It is important to note that in networks with a high average degree of nodes, finding all paths between two nodes can be computationally expensive. However, in line with the small-world characteristics of real networks, it is generally accepted that there is a six-degree theory between any two nodes [29,30]. This means that two nodes can typically reach each other within six hops. As a result, the source node does not typically require a long path to spread information to the destination node. Therefore, this paper considers the path with $PL⩽6$ between local vital nodes as an effective path, while ignoring overlong and invalid paths.

Definition 1.

Suppose there are k valid paths between nodes i and j in the network G, then the path diversity $P{D}_{ij}$ between the two nodes is defined as the mean value of the noncoincidence of the nodes passed between any two valid paths, and its calculation formula is as follows:

$$P{D}_{ij}=\frac{1}{C_2^k}\sum _{m=1}^{C_2^k}\left(1-\frac{2w_m}{d_{m1}+d_{m2}}\right),$$

(1)

where $C_2^k$ represents the total number of ways to take two paths from k paths; $d_{m1}$ and $d_{m2}$ represent the length of two paths of taking the m-th way, respectively; and $w_m$ indicates the number of coincident nodes of the two paths of the m-th way. It should be noted that the approach used to calculate path diversity in this paper bears similarities to the well-known Jaccard distance, which is computed as the ratio of the intersection of two sets to their union.

If there are l local vital nodes in the network, according to formula (1), we can further calculate the path diversity $P{D}_i$ of the local vital node i in the network, which indicates the path diversity of the information sent by the node to all other local vital nodes. The calculation formula is as follows:

$$P{D}_i=\frac{1}{l}\sum _{j=1}^{l}P{D}_{ij}.$$

(2)

Similarly, the calculation formulas of the spread path length $P{L}_i$ and the number of spread paths $P{N}_i$ from node i to other local vital nodes are:

$$P{L}_i=\frac{1}{kl}\sum _{j=1}^l\sum _{m=1}^{k}P{L}_{ij}^m,$$

(3)

$$P{N}_i=\frac{1}{l}\sum _{j=1}^{l}P{N}_{ij},$$

(4)

where $P{L}_{ij}^m$ represents the length of the m-th path between nodes i and j, and $P{N}_{ij}$ represents the number of paths between nodes i and j.

Finally, we integrated the three factors of path length, path number, and path diversity and obtained the path reachability index of each local vital node as its spread centrality value $SC$. The calculation formula is as follows:

$$S{C}_i=\left[norm\left(P{D}_i\right)+norm\left(P{N}_i\right)+norm\left(\frac{1}{P{L}_i}\right)\right]/3,$$

(5)

where $norm\left(·\right)$ is a standard normalization function, which normalizes the result to $[0,1]$, and is determined by the following equation:

$$norm\left(x\right)=\frac{x-min}{max-min},$$

(6)

where min and max refer to the minimum and maximum values in that group of data, respectively.

All local vital nodes are sorted according to the spread centrality value $SC$, and the spread centrality measure of a single node in the network is obtained.

2.2. Influential Node Set Based on Dynamic Selection

In the previously mentioned measurement results of node spread centrality, only individual nodes were ranked according to their spread capabilities.
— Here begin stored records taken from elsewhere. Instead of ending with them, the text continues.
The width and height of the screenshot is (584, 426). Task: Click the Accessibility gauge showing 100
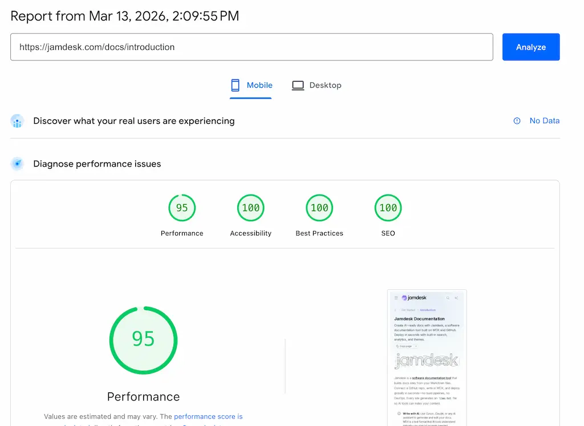250,208
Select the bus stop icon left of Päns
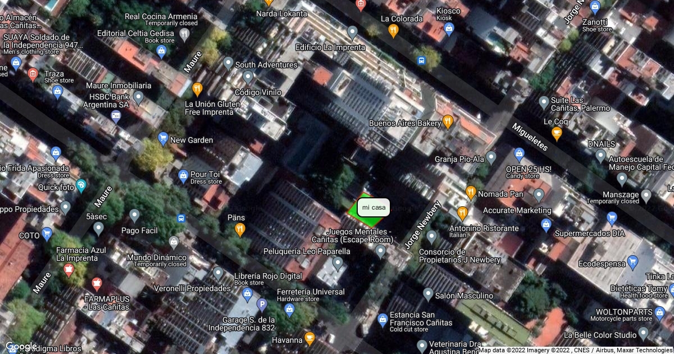674x354 pixels. [x=181, y=218]
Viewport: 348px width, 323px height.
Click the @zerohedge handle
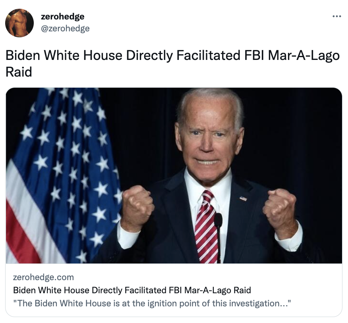65,29
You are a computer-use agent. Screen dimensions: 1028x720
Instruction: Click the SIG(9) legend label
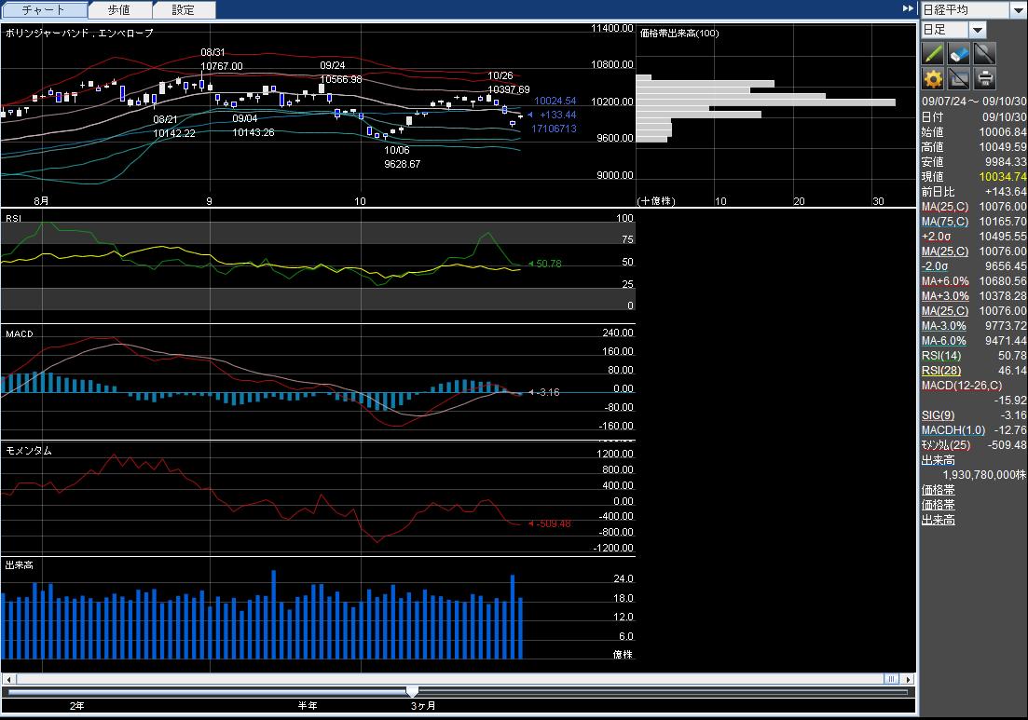coord(938,414)
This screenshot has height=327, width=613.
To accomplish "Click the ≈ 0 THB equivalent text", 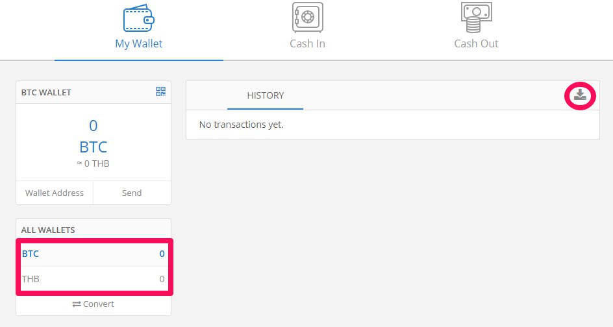I will 93,164.
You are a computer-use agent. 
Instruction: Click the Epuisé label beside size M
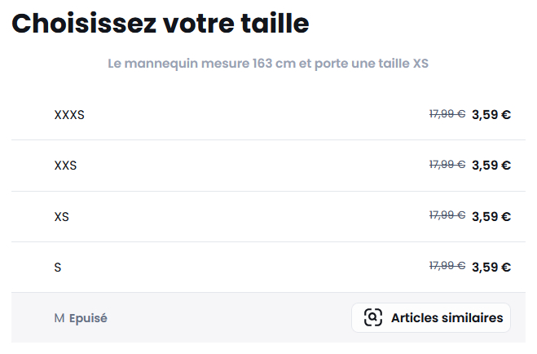88,318
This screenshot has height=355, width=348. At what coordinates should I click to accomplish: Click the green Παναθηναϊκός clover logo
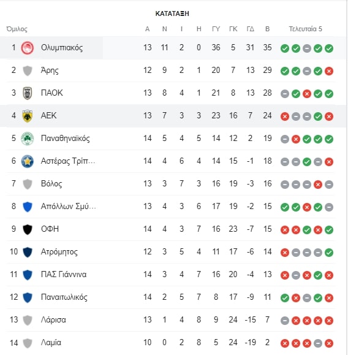pos(28,139)
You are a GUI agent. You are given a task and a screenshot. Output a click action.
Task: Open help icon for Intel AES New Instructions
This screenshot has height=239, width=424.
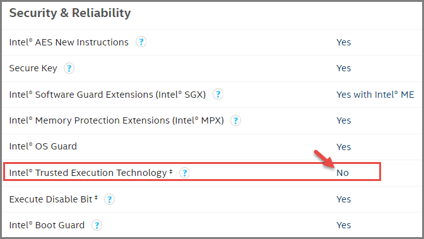(141, 42)
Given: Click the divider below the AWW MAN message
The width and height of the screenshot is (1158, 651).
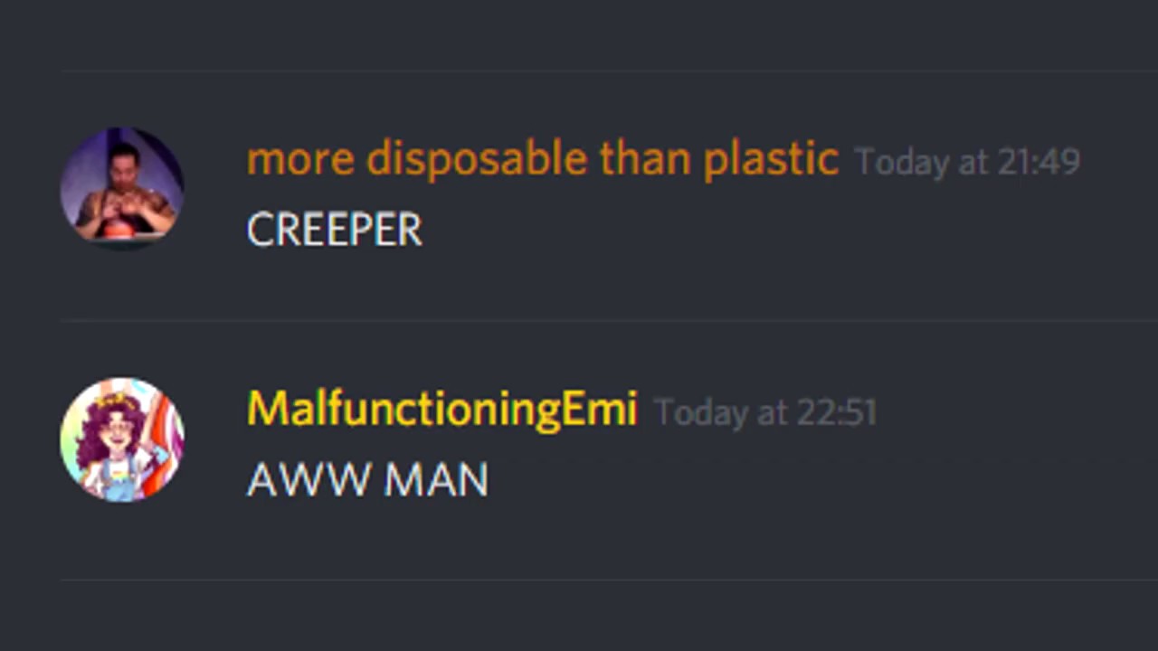Looking at the screenshot, I should [x=609, y=580].
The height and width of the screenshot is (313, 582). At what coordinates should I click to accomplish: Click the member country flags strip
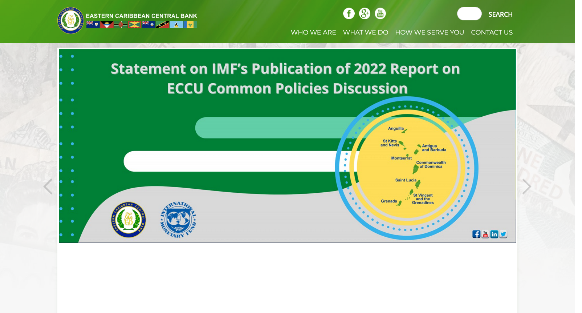[x=141, y=25]
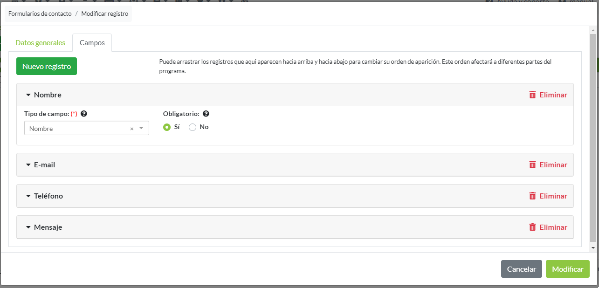Select the Campos tab

point(92,43)
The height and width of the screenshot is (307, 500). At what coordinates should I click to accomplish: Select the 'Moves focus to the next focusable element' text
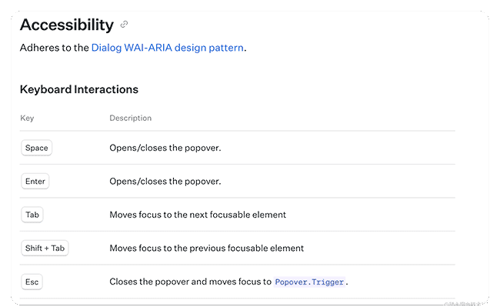(198, 215)
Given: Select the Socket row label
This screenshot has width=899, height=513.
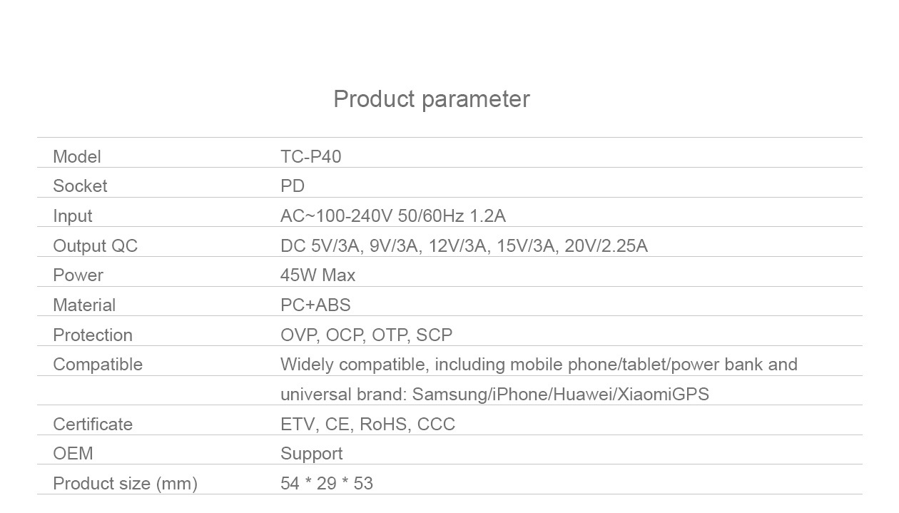Looking at the screenshot, I should point(80,186).
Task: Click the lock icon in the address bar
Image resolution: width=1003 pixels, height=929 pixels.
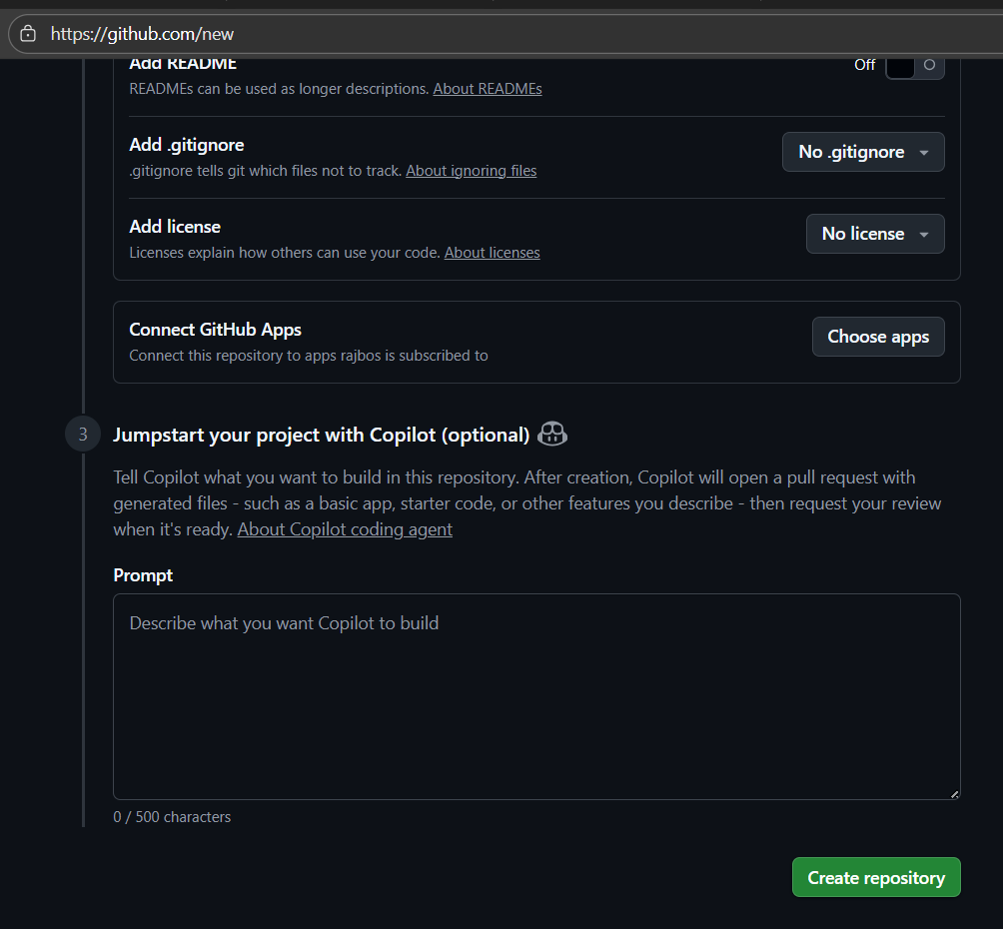Action: click(x=27, y=33)
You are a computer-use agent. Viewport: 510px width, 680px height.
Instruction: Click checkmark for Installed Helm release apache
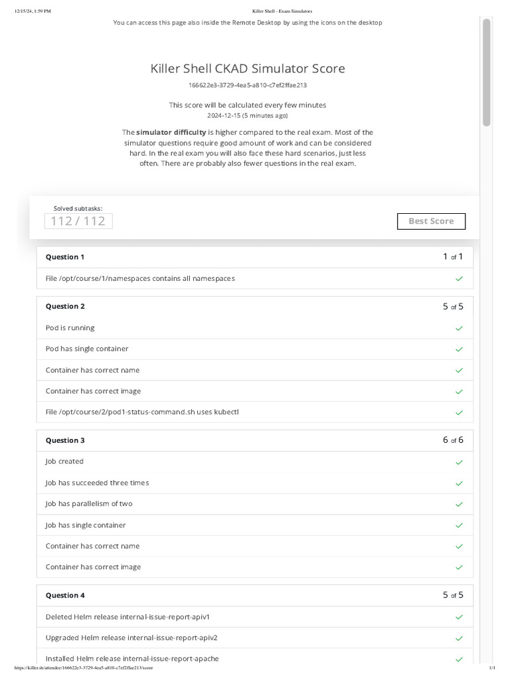(x=459, y=659)
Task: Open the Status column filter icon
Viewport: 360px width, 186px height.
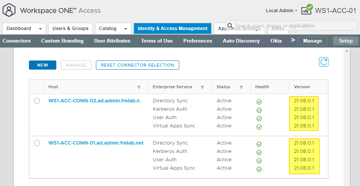Action: click(241, 87)
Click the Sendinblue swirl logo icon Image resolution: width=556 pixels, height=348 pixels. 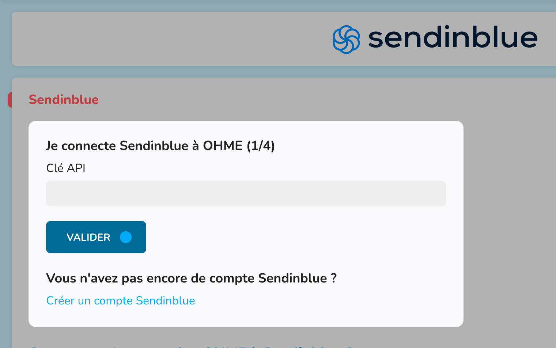coord(346,39)
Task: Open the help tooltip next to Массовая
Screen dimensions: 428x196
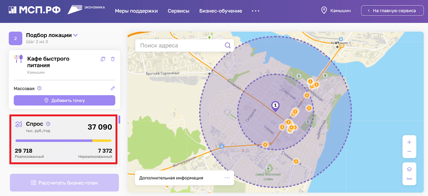Action: click(39, 89)
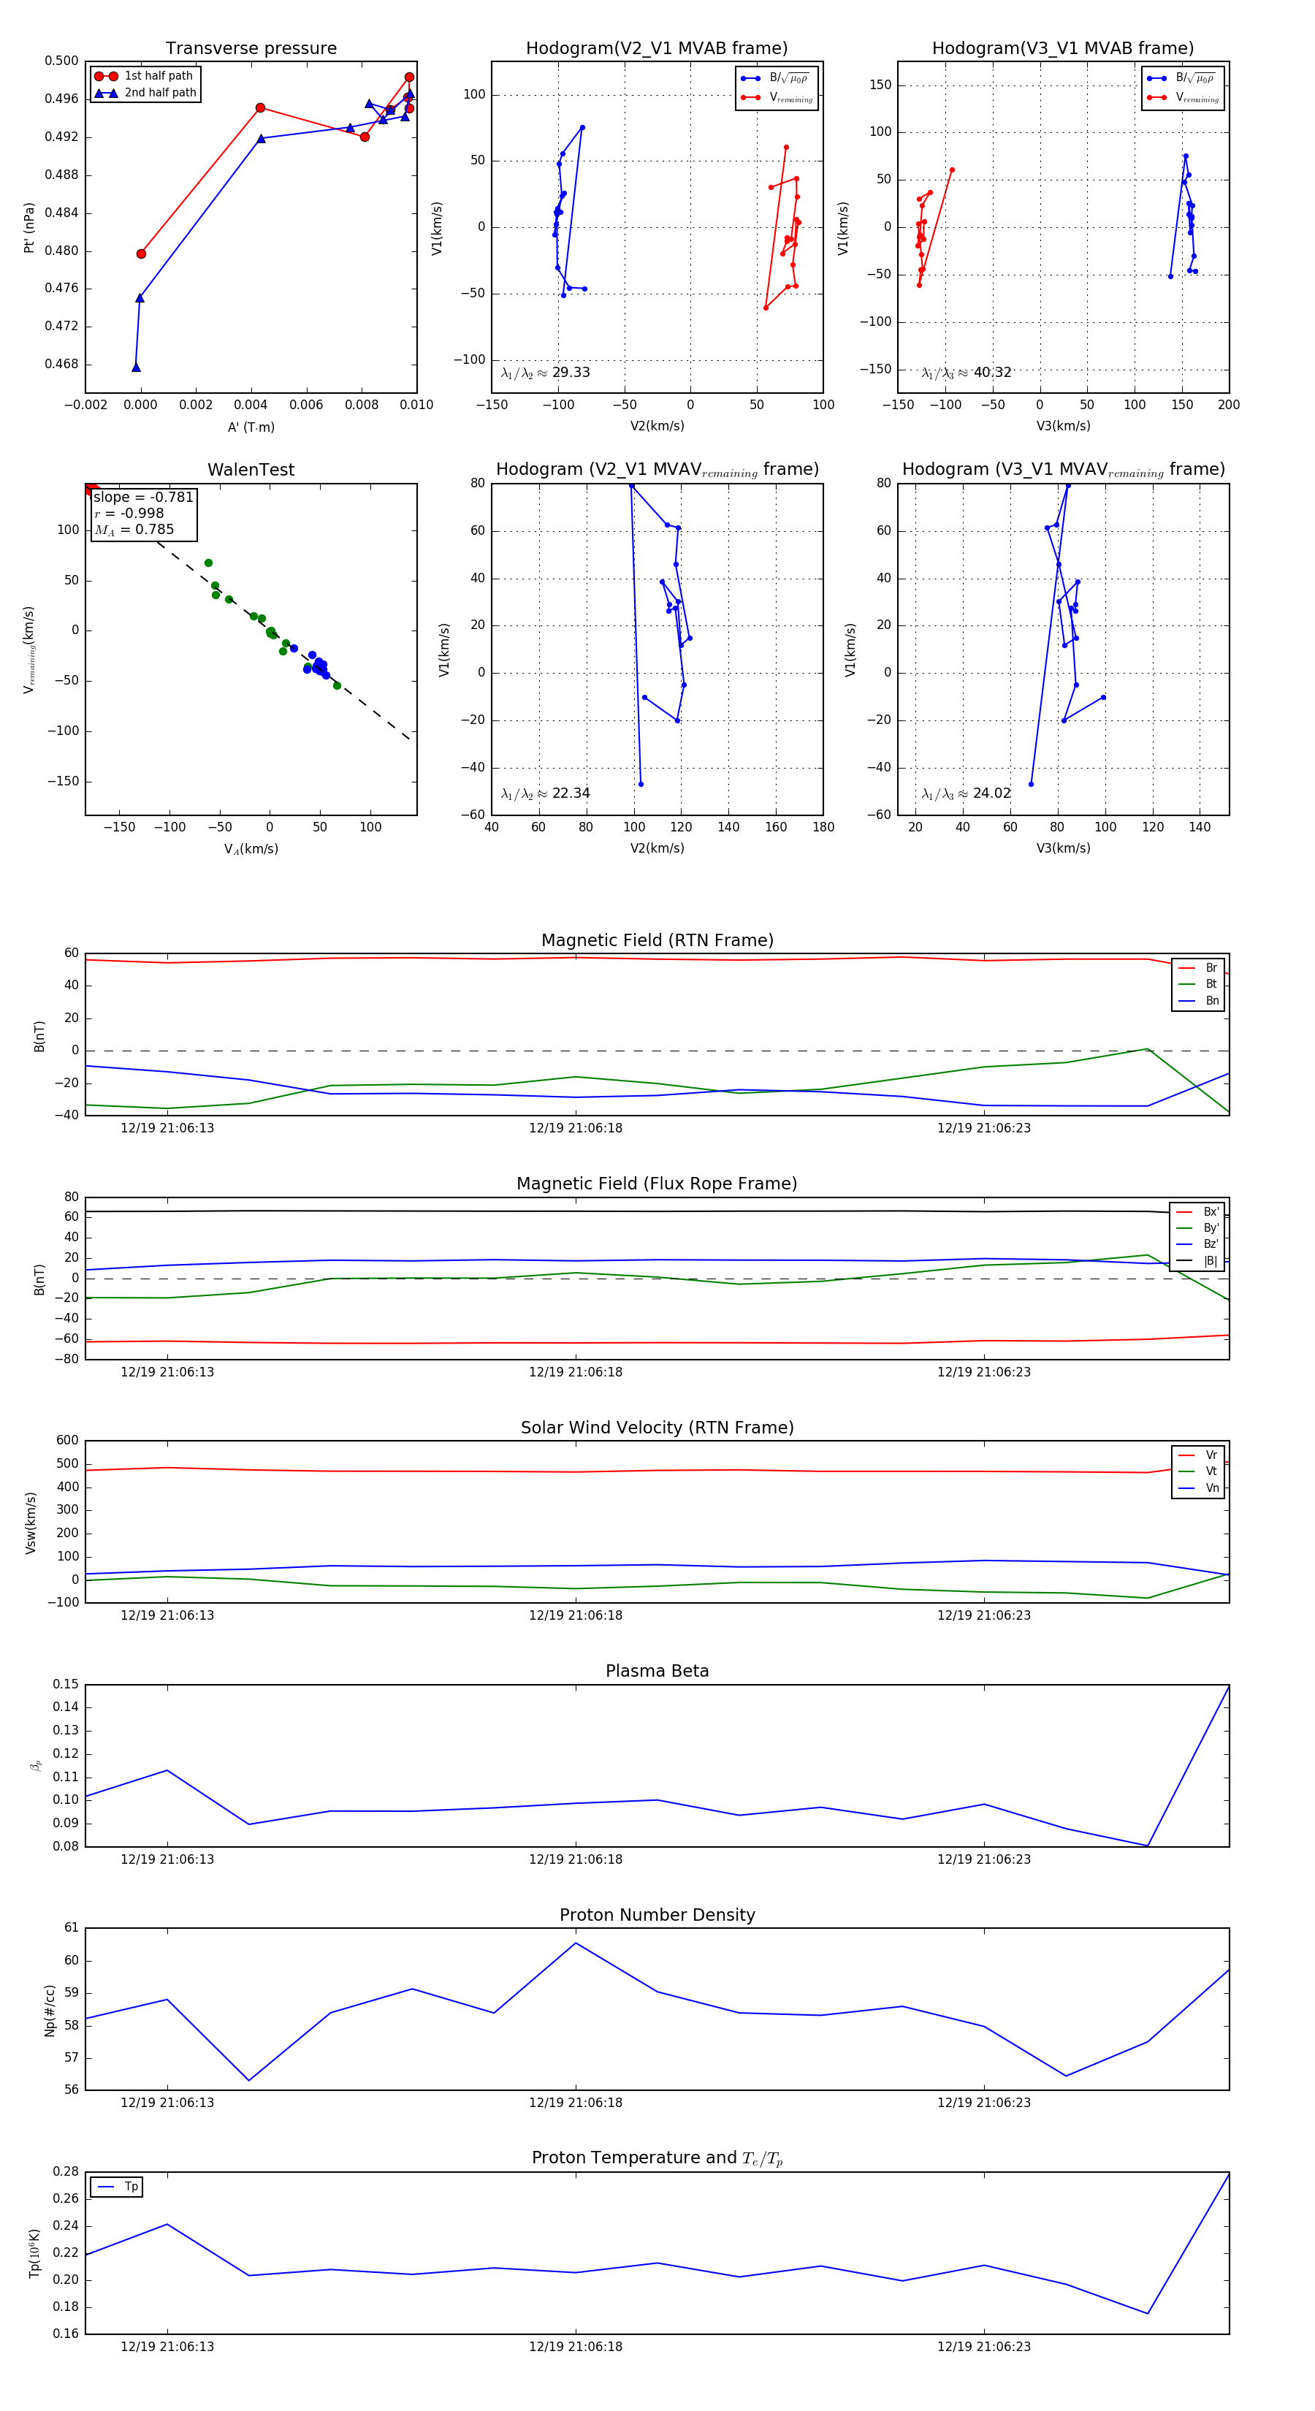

However, when these nodes with strong spread ability are combined, the overall spread effect may be unsatisfactory due to significant overlap in the scope of the spread influence between the nodes with high spread centrality. Thus, this paper proposes an influential node set selection method based on the node spread centrality method to achieve the best overall network spread or immune effect. In the following section, we introduce the dynamic influential node set selection method proposed in this paper.

It is evident that nodes with high spread centrality values tend to have a higher overlap in their spread influence as they are closer in distance. Therefore, even if a node has a high spread centrality value, the probability of its selection should be reduced if it is close to other nodes with high centrality values. To address this issue, this paper proposes a spread centrality attenuation method for neighbor nodes. This method considers both the neighbor nodes of the selected node and the second-order neighbors (i.e., the neighbor nodes of neighbors). Specifically, when a node is initially selected as an influential node, the spread centrality values of its surrounding nodes are updated, and the attenuation amplitudes of all its neighbor nodes and second-order neighbor nodes are, respectively, $\frac{1}{2}$ and $\frac{1}{4}$ of the original centrality value.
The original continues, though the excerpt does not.